Est-ce que par ici quelqu’un veut boire quelque chose ?” Ce samedi soir, Jean-Luc Falbriard, le directeur de l’Espace K, théâtre d’humour à Strasbourg, est aux petits soins avec ses convives. C’est la deuxième fois que l’établissement présente au public son nouveau spectacle mensuel dédié au stand-up strasbourgeois, La Suite de l’Espace K.

À 22 h, le premier des quatre humoristes de la soirée, Najim Zni, s'avance sur scène dans la “salle des curiosités”, au milieu d’un décor chaleureux : guirlandes lumineuses, bougies, tapis et petites tables. “Le principe est simple : quand c’est drôle, on rigole et quand c’est excellent, on applaudit”, explique-t-il en faisant participer le public. “Ce soir, vous favorisez le spectacle vivant, à défaut de regarder la Star Academy ! Merci à vous”, se réjouit Najim. Vont s’enchaîner “l’incroyable et super” Margaux Lagleize, trentenaire qui livre le récit de ses expériences chaotiques avec les applications de rencontre, puis le déchaîné Benoît Luron et ses imitations délirantes, et enfin Matthieu Bartosz et son regard moqueur sur sa ville natale, Mulhouse.

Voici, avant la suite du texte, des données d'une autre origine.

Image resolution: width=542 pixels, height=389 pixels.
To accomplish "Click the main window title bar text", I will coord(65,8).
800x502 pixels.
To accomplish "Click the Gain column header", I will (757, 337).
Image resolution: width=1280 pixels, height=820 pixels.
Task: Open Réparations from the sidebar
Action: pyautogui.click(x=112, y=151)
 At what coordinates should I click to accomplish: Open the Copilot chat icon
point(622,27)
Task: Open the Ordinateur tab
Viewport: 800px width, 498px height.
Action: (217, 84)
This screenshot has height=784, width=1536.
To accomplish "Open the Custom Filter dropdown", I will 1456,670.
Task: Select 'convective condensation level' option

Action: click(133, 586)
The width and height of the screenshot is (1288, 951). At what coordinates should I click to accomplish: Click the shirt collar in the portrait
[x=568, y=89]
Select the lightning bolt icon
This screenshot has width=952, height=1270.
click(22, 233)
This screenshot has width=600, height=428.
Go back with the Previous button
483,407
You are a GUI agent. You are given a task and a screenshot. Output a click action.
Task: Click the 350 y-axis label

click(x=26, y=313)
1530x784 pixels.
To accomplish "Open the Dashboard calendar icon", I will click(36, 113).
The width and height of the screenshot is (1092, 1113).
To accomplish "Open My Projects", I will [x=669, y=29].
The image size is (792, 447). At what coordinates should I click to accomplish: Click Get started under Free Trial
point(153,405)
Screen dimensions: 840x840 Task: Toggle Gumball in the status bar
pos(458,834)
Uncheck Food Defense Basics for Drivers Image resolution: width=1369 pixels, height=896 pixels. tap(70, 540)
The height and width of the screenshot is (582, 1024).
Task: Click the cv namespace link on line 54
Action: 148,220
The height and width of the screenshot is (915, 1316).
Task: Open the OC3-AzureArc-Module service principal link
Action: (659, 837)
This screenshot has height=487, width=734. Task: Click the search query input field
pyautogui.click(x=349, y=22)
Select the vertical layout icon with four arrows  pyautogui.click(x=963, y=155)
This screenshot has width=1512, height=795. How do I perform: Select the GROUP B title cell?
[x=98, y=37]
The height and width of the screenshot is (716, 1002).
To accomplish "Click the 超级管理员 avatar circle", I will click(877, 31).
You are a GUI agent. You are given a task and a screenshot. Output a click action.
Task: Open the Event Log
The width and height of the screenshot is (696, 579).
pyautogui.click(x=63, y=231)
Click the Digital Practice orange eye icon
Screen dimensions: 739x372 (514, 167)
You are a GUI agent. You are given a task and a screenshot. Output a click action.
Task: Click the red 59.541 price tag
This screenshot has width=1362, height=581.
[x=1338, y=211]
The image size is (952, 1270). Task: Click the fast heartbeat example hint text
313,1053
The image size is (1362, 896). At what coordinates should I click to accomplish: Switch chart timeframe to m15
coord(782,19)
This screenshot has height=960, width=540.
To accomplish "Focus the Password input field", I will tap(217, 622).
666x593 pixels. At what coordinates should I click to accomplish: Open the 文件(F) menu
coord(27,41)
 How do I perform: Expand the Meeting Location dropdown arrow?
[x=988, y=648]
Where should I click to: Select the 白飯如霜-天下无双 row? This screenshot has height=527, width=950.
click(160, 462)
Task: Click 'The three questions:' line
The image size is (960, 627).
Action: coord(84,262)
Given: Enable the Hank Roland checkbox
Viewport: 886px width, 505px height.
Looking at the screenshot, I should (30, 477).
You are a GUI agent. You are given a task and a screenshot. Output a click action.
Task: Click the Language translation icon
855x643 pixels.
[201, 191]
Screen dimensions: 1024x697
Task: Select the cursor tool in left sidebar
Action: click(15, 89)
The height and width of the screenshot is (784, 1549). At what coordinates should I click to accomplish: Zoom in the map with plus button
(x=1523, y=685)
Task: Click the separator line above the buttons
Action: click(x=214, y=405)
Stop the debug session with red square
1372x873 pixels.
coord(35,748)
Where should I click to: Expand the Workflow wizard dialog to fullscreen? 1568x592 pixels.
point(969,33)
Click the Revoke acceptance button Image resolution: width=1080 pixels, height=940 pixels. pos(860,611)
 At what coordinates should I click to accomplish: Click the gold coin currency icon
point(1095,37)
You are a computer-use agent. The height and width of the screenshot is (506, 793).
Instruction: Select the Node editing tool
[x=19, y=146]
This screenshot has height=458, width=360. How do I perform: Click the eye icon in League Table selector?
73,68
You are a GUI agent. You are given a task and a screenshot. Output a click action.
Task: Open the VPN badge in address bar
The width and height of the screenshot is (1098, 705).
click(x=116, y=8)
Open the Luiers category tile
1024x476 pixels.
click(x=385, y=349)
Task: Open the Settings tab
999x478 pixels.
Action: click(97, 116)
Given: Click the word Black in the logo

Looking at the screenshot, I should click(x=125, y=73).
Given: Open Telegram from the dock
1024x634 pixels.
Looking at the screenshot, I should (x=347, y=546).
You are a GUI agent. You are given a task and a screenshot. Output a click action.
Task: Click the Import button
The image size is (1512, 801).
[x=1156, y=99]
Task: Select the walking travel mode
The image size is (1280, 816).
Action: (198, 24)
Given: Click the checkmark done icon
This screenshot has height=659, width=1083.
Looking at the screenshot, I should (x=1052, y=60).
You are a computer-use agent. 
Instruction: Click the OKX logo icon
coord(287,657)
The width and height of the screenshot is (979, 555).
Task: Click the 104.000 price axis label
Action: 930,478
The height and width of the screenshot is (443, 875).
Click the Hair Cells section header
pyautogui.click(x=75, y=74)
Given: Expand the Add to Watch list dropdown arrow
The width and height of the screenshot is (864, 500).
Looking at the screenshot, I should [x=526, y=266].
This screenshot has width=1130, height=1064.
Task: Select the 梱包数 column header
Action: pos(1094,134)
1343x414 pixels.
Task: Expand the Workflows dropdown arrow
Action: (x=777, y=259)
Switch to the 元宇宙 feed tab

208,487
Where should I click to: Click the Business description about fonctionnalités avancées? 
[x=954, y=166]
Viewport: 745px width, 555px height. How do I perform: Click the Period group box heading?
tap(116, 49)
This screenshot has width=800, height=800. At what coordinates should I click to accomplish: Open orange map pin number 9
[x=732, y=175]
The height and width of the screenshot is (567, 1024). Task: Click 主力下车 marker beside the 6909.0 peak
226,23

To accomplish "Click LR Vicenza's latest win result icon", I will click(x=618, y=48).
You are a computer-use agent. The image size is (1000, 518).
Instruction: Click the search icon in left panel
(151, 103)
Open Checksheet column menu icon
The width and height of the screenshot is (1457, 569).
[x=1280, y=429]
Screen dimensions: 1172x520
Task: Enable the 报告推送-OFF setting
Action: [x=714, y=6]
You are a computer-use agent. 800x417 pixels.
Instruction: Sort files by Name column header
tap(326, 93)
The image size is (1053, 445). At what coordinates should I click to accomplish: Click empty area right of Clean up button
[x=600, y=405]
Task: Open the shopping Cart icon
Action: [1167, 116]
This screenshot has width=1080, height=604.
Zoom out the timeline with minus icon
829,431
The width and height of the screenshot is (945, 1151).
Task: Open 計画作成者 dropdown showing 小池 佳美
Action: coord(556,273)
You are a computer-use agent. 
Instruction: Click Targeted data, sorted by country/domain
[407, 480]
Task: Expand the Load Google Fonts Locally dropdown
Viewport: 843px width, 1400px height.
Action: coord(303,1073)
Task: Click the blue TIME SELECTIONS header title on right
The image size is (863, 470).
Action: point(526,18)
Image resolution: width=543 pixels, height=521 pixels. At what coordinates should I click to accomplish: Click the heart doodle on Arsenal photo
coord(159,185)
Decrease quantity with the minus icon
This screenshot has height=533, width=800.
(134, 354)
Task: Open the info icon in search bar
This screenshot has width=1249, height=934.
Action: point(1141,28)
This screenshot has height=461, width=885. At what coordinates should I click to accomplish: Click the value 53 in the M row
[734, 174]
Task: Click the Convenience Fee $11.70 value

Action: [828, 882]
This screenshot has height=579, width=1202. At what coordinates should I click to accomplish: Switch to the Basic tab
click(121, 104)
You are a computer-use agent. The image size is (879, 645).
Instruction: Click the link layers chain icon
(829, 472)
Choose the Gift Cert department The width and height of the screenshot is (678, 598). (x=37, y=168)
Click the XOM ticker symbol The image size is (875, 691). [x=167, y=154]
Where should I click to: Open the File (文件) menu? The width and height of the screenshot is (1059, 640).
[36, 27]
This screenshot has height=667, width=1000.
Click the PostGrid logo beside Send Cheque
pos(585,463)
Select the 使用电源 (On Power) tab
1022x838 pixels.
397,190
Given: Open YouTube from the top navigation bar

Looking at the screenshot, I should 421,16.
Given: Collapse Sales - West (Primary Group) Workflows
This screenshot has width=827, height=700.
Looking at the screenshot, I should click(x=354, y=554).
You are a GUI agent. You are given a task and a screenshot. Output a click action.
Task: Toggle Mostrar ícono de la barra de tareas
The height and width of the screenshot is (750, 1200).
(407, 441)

Sur la centaine de personnes présente dans le public, les trois quarts ont d’abord assisté à la première partie de soirée, animée par des chansonniers, Les Fouteurs de joie. “On vient deux à trois fois par an à l’Espace K, on en a profité pour enchaîner les deux spectacles”, racontent Gilles et Marie, de Geispolsheim. L’avantage : payer la deuxième partie 3 € au lieu des 10 €, le plein tarif. Léa, la vingtaine, est venue de Koenigshoffen spécialement pour le stand-up sur les conseils d’une amie. C’est une première pour la jeune fille.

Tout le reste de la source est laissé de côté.